Modica non era la città di origine della famiglia Quasimodo, che proveniva da Roccalumera, in provincia di Messina, dove il piccolo Salvatore fu portato poco dopo la nascita, quando Modica venne colpita da un’alluvione. Le peregrinazioni erano appena iniziate, poiché la famiglia si spostava seguendo il padre Gaetano, ferroviere, nei suoi trasferimenti da una città all’altra: dopo il terremoto di Messina, quando Salvatore aveva sette anni, il padre venne incaricato di riorganizzare la stazione ferroviaria di quella città, gravemente danneggiata, e la famiglia visse per diverso tempo all’interno di un vagone ferroviario nello scalo merci, dal momento che Messina era stata completamente rasa al suolo.

Così, il piccolo Quasimodo ebbe modo di conoscere ben presto quel “sentimento dell’altrove” che può far sentire cittadini del mondo, oppure suscitare un’invincibile impressione di estraneità ovunque ci si trovi: è questo il caso del poeta, che si considerò sempre un esule. Dopo essersi diplomato all’Istituto Tecnico Matematico-fisico di Messina, città nella quale conobbe il futuro sindaco di Firenze, Giorgio La Pira, e strinse con lui un’amicizia destinata a durare tutta la vita, il giovane Salvatore iniziò a Roma gli studi universitari, che dovette presto abbandonare per motivi economici. Poco tempo dopo si trasferì a Reggio Calabria, dove era stato nominato «geometra straordinario» del Genio civile.

Nel 1929, ospite a Firenze del cognato Elio Vittorini – aveva sposato sua sorella Rosa – Quasimodo entrò in contatto con il vivace ambiente letterario della città, dove ebbe modo di incontrare Eugenio Montale, uno dei fondatori della rivista Solaria: per le Edizioni di Solaria Quasimodo pubblicò il suo primo volume di poesie, Acque e terre, in cui il protagonista è la Sicilia, assurta a emblema di una felicità perduta: così, mentre in Vicolo affiora quasi una memoria subliminale della casa natale “Vicolo: una croce di case / Che si chiamano piano, / e non sanno ch’ è paura / di restare sole nel buio“, Vento a Tindari è segnata dalla nostalgia di una domestica serenità ormai lontana, contrapposta all’angosciosa incertezza dell’esule che domina il presente: “Aspro è l’esilio, / e la ricerca che chiudevo in te / d’armonia oggi si muta / in ansia precoce di morire“.

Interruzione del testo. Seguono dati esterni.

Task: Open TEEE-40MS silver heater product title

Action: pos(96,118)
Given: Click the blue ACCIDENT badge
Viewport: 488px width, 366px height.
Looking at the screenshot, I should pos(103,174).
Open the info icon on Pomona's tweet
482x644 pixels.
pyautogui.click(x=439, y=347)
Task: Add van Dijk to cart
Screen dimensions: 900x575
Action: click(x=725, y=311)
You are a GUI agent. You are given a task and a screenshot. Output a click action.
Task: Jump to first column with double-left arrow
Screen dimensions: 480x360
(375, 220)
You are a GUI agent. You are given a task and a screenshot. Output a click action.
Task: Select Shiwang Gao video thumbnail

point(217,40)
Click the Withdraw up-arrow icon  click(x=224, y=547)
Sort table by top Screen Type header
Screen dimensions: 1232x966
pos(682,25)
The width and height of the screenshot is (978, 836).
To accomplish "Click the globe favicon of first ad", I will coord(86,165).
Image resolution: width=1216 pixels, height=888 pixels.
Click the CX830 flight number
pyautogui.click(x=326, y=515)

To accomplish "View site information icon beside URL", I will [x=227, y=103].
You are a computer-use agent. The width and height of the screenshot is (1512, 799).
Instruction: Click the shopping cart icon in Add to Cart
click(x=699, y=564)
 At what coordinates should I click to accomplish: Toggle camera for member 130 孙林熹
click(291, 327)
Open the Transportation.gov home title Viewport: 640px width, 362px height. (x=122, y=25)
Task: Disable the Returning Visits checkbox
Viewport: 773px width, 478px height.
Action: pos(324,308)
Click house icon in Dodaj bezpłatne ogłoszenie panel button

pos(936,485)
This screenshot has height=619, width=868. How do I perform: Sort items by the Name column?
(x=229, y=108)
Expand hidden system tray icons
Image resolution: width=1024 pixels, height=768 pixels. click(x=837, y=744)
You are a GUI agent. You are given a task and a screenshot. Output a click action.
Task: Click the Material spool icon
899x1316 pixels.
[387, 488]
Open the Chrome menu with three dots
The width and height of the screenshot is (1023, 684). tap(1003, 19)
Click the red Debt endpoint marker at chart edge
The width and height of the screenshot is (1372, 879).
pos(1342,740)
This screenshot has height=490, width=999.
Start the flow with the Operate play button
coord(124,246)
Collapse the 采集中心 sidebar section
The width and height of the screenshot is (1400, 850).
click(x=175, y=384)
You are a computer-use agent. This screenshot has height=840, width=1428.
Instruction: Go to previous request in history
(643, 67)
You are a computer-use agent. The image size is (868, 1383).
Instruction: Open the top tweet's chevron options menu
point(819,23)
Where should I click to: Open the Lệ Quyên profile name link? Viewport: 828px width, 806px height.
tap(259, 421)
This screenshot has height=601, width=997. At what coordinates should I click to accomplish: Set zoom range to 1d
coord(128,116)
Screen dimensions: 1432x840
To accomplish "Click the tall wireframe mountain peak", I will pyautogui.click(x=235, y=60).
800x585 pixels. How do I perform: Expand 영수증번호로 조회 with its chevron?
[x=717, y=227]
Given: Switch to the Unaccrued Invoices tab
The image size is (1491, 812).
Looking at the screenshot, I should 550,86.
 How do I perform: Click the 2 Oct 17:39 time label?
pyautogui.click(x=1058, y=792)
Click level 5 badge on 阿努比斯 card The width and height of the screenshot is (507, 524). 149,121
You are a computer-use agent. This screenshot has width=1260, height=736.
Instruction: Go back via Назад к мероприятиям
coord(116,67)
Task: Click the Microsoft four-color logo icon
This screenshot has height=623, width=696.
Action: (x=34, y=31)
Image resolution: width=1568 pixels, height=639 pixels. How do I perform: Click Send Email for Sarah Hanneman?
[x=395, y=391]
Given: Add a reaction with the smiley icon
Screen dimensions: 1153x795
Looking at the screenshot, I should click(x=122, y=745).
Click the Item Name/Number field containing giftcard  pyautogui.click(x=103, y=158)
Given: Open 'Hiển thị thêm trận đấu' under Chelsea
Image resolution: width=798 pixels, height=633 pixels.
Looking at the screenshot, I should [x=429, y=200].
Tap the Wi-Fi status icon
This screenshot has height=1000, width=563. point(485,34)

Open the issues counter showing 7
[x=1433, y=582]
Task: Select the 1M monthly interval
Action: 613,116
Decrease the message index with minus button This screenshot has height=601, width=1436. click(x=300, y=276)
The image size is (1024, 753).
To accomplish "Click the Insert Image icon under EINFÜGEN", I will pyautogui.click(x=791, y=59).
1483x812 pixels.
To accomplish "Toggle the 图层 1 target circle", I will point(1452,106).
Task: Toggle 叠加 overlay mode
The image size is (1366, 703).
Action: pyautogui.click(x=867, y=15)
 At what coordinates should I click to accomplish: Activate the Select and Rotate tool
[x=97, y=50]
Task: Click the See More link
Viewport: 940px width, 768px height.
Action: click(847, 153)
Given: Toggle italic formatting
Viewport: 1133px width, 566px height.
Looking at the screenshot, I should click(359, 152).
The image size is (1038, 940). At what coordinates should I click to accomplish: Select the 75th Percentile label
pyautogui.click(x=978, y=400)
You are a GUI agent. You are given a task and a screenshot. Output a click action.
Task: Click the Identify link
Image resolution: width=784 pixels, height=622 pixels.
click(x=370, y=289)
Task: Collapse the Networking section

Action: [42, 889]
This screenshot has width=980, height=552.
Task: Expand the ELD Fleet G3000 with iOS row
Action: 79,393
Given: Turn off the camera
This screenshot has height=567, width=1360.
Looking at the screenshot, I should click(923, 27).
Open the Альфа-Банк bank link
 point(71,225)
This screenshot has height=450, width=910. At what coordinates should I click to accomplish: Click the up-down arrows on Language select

L’impiego presso il Genio Civile portava Quasimodo a peregrinare attraverso l’Italia con frequenti trasferimenti finché nel 1938, grazie a Cesare Zavattini, il poeta iniziò a collaborare con il mondo editoriale. Due anni dopo, la pubblicazione della sua traduzione dei Lirici greci ebbe grande risonanza anche in ambiente accademico, tanto che ottenne “per chiara fama” la cattedra di Letteratura italiana presso il Conservatorio di Musica G. Verdi di Milano, continuando l’insegnamento fino alla fine dei suoi giorni.

Il poeta tornò a Modica solo nel 1962, quando vi si recò su invito dell’Amministrazione comunale in seguito al conferimento del Premio Nobel, e in quell’occasione visitò la sua casa natale, all’epoca proprietà di un privato. Annamaria Angioletti, l’ultima compagna di Quasimodo che era al suo fianco nel viaggio in Sicilia, ha lasciato una descrizione della casa e dell’impressione che questa le suscitò “Il palazzetto barocco, posto in cima a scalinate di pietra levigate dai passi, con le stanze luminose del sole meridionale, i pavimenti di piastrelle e le tende di pizzo … I terrazzi erano pieni di cespugli di gelsomino e di siepi di cactus, il cielo era blu, la lapide sulla facciata della casa riportava la notizia della nascita di Salvatore: tutto mi convinse che quella dimora era magari apocrifa, non ce n’era tuttavia un’altra così accettabile, dal punto di vista dell’atmosfera spirituale ed estetica per le origini del poeta.”